The Unsupported type is Prisma's mechanism for acknowledging that a column exists but deferring its management to raw SQL. This is the correct approach for PostgreSQL extensions like pgvector and full-text search, which have no Prisma-native equivalent.

The embedding columns store 1536-dimensional float vectors generated by the Gemini embedding model. Semantic similarity search uses cosine distance between these vectors to rank candidates against job descriptions — a fundamentally more robust matching strategy than keyword search.

The searchVector column stores a pre-computed tsvector for French-language full-text search, updated via database trigger or application-side raw query on each job write.

V. The Search Architecture: A Study in Pragmatic Trade-offs

Job discovery is the highest-traffic path in the application. The search implementation makes an interesting architectural decision that is worth examining closely.

The public job router bifurcates the search path based on query intent:

if (!input.query) {
  // Path A: Prisma-native filtering
  // Fast, type-safe, supports all Prisma filter operators
  const jobs = await db.job.findMany({
    where: buildPrismaFilter(input),
    orderBy: { createdAt: "desc" },
    skip: input.cursor,
    take: input.limit,
  });
} else {
  // Path B: Raw SQL with full-text search
  try {
    const jobs = await db.$queryRaw`
      SELECT *, ts_rank(search_vector, to_tsquery('french', ${input.query})) as rank
      FROM jobs
      WHERE search_vector @@ to_tsquery('french', ${input.query})
      ORDER BY rank DESC
      LIMIT ${input.limit}
    `;
  } catch {
    // Path C: ILIKE fallback if FTS fails
    const jobs = await db.job.findMany({
      where: { title: { contains: input.query, mode: "insensitive" } },
    });
  }
}

This three-path architecture encodes several pragmatic decisions:

Why bifurcate? Prisma's query builder is expressive for structured filtering (status, location, salary range, job type) but cannot express full-text search ranking. Raw SQL is required for ts_rank and the @@ tsvector match operator.

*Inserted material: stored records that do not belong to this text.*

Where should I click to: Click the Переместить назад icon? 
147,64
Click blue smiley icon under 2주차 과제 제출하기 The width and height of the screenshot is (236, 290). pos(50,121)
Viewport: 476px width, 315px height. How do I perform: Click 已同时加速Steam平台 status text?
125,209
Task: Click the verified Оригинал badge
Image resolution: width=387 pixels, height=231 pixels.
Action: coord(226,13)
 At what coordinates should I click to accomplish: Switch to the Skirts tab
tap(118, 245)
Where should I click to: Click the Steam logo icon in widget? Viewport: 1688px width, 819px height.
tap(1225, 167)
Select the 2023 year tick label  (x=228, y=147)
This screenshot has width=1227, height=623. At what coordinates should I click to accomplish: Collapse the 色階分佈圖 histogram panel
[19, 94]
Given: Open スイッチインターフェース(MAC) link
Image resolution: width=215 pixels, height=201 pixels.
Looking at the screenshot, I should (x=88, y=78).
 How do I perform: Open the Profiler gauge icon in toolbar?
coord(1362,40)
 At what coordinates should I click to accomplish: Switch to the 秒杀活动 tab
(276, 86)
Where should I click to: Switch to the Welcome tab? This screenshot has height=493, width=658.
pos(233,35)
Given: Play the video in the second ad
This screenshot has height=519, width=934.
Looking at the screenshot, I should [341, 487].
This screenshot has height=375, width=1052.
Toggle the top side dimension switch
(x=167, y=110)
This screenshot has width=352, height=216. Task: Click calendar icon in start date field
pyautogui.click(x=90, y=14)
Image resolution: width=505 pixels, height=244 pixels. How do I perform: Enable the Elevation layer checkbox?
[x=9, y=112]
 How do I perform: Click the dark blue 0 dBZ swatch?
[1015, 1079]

Why the ILIKE fallback? Full-text search with to_tsquery requires the query to be a valid tsquery expression. Common user inputs — partial words, typos, queries with stopwords — can cause to_tsquery to throw. The ILIKE fallback ensures the user sees results rather than an error when this occurs.

The cost of this pattern: Three code paths for one query means three surfaces for bugs and three behaviours to test. The Prisma path and the raw SQL path must produce compatible pagination structures. The fallback path has different ranking semantics than the primary path.

This is a reasonable trade-off for a production system. The alternative — a single unified search path — would require either accepting Prisma's inability to express ranking, or moving all filtering into raw SQL and losing type safety.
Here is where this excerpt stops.